A. Fruity breath odor
B. Warm, dry skin
C. Polyuria and polydipsia
D. Diaphoresis and tremors
, Answer: D
Explanation: Early manifestations of hypoglycemia include diaphoresis, shakiness,
tachycardia, and hunger.
7. A nurse is caring for a postoperative client who suddenly reports calf pain and swelling.
Which action is the nurse's priority?
A. Encourage ambulation immediately.
B. Massage the calf gently.
C. Keep the client on bed rest and notify the provider.
D. Apply sequential compression devices.
Answer: C
Explanation: The client may have developed a deep vein thrombosis. Bed rest and
provider notification are priorities to reduce embolization risk.
8. A nurse is teaching a client who has heart failure about reducing fluid overload. Which
statement by the client indicates understanding?

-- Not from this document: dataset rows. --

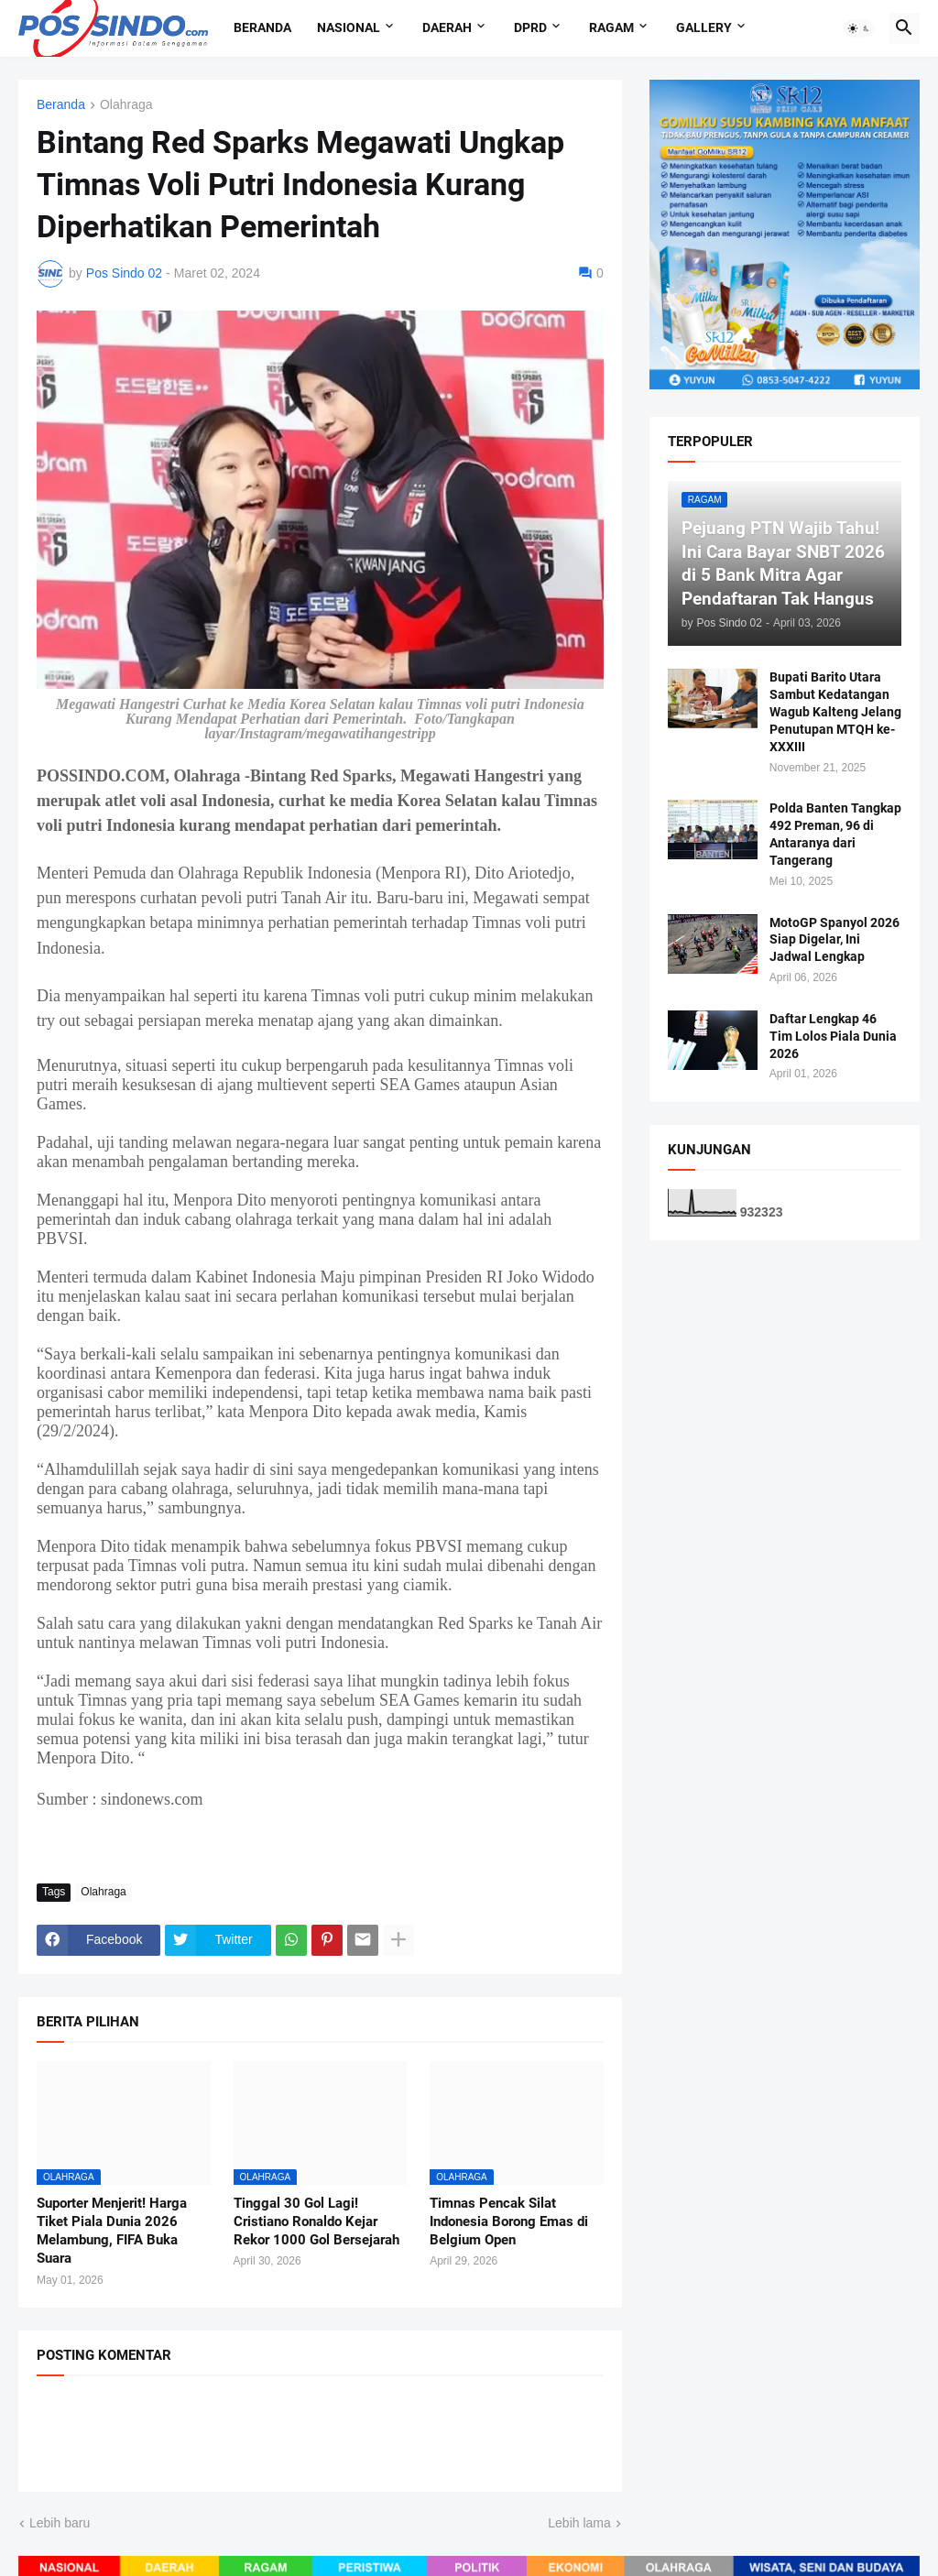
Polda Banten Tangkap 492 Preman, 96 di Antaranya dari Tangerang (835, 834)
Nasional (348, 27)
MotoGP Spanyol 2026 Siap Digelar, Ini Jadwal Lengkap (834, 940)
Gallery (704, 27)
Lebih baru (59, 2523)
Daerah (447, 27)
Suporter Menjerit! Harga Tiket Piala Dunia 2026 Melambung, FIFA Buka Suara (112, 2231)
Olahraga (126, 105)
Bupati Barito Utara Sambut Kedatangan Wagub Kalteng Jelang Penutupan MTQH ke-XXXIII (835, 712)
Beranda (262, 27)
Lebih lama (579, 2523)
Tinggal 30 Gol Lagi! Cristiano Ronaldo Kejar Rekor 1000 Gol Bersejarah (316, 2222)
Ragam (611, 27)
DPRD (530, 27)
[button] (859, 28)
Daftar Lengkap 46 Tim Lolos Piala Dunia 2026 (833, 1036)
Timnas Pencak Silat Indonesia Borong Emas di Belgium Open (509, 2222)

A. "I will weigh myself every morning at the same time."
B. "I should increase my sodium intake when fatigued."
C. "I will stop taking my diuretic if I feel better."
D. "I should drink as much water as possible."
Answer: A
Explanation: Daily weight measurements are important for monitoring fluid retention and
worsening heart failure.
9. A nurse is caring for a client with chronic obstructive pulmonary disease who suddenly
becomes restless and confused. Which action should the nurse take first?
A. Increase oxygen to 10 liters per minute.
B. Assess oxygen saturation and respiratory status.
C. Administer prescribed sedatives.
D. Place the client in the supine position.